Other active Indonesian Islamist group is the East Indonesia Mujahideen (also known as Mujahideen Indonesia Timur – MIT), which defines itself as an Indonesian province of caliphate. Being part of the Islamic State, MIT remains in opposition to the IG, and clashes between them are frequent. Jihadist ideology also spreads in Bangladesh, where in recent years found shelter almost million Muslim refugees from neighboring Myanmar (Burma), who belong to the Rohingya ethinc group. Their presence violates a delicate socio-political and ethnic-religious balance of Bangladesh, which is already used by the radicals of Jamaat-ul-Mujahideen Bangladesh, related to the IS.

Comparatively disturbing for experts is a situation on the Maldives – an island state on the Indian Ocean, with a population of almost entirely Muslim, who quite rapidly are becoming radicals.

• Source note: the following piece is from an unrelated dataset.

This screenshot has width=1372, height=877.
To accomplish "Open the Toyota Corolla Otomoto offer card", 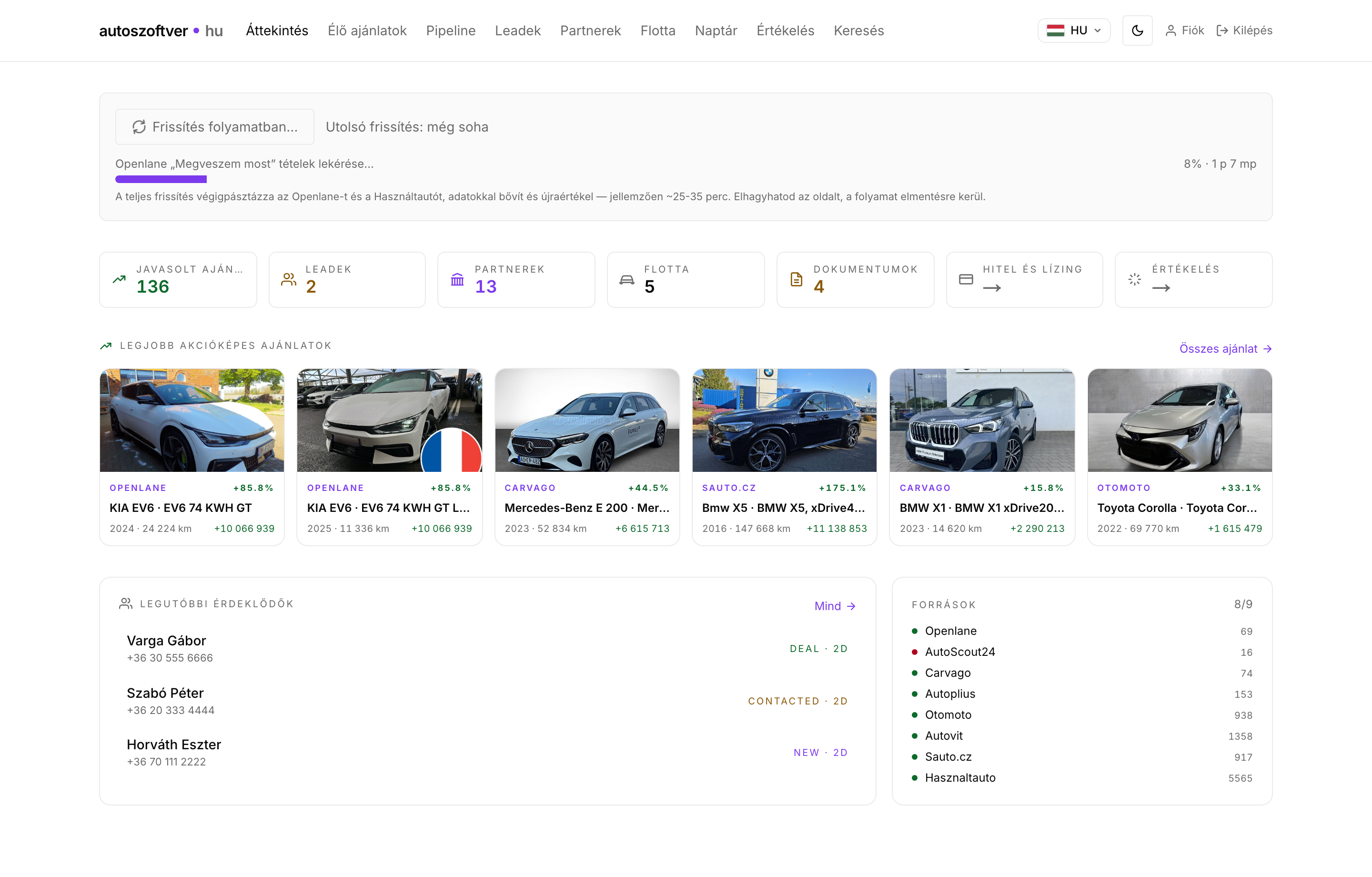I will point(1180,457).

On the archipelago, the IS’s influences are increasing – following 2014, about 200 citizens of about 400,000 Levant’s population joined the ranks of caliphate. This luxurious paradise for western tourists is generally considered to become another, after Sri Lanka, potential place for terrorist attack by the Islamists under the banner of caliph.

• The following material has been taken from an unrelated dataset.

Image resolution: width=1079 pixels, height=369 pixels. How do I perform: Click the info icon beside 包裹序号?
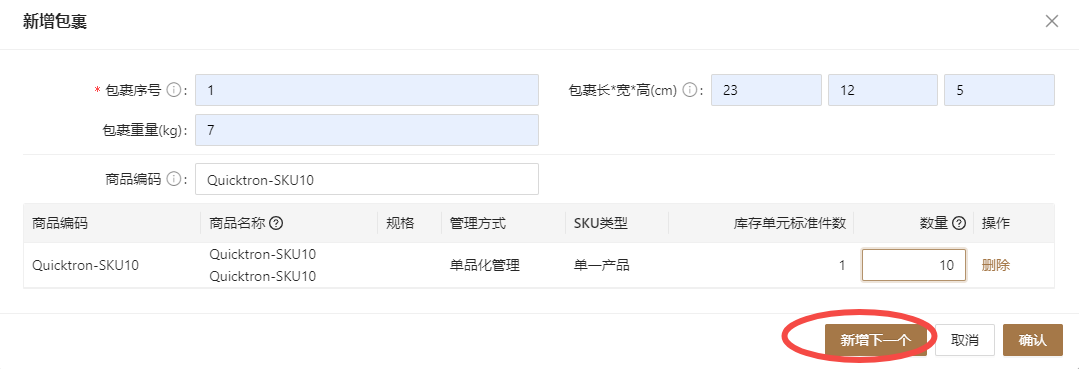(x=173, y=90)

The End Which Never Happened

A successful terrorist operation of the Islamic State on Sri Lanka was carried out shortly after the collapse of the last IS bastion in Syria. A territorial defeat of caliphate in Levant made many western politicians and diplomats deliver optimistic opinions and comments on the state of war with caliphate. The Easter drama clearly indicated however that the Islamic State does not need – just as Al-Qaeda – its own territory to be effective in carrying out its terrorist goals. Several years ago already it has become clear that the Islamic State’s caliphate means much more than only a defined territory in the very heart of the Middle East. Today, it is mostly an ideology and uncompromisingly implemented strategy – to which Muslim masses are intensely responding – for introducing the Islamic version of god’s kingdom in the world. It is also quite an expanded global network of organizations and Islamic groups, which univocally recognize a leading role of caliph Ibrahim in the fight for Islam’s dominance in the world.

The collapse of the caliphate’s central leadership in the Middle East can paradoxically make the Islamic State much more threatening that it has been so far. Defeated in Levant, humiliated and deprived of the sources of its financial power, forced to become decentralized (so far, the Islamic State tried to avoid that, contrary to Al-Qaeda), it becomes much less predictable and even more radical. It is so also because of the increasing pressure on the part of Islamic competition, which after several years of regress is regaining its vigor. It seems that the region of Southeast Asia in particular may in the near future become one of the main (next to African continent) places of sudden escalation of jihadist activity, performed under the banners of both Al-Qaeda and caliphate. This, in turn, may mean that there will be more and more such dramas as there was in Sri Lanka.